## Material for this task
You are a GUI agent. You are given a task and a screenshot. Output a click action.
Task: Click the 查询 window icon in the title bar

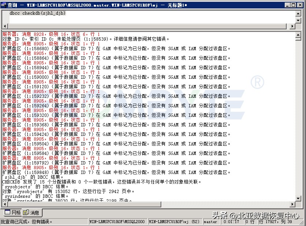[4, 5]
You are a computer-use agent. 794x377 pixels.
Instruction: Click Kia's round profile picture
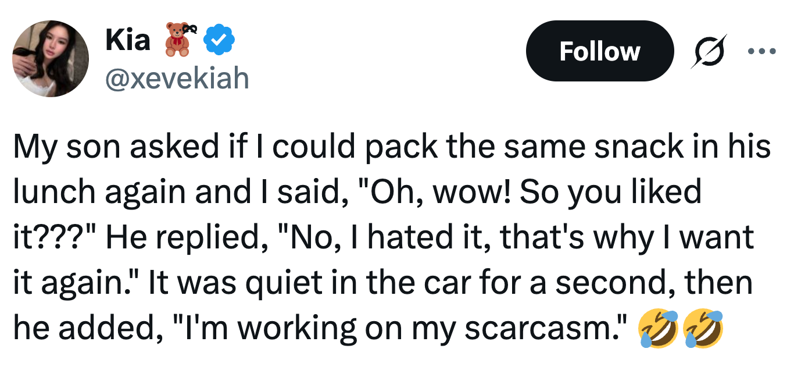[x=51, y=59]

## What is needed
Could you transcribe all of the data exactly, keeping every picture out of the copy?

## Result of the task
You are a GUI agent. You are given a task and a screenshot. Output a click action.
Task: Click the 查询 window icon in the title bar

[4, 5]
You are a computer-use agent. 794x377 pixels.
Instruction: Click Kia's round profile picture
[x=51, y=59]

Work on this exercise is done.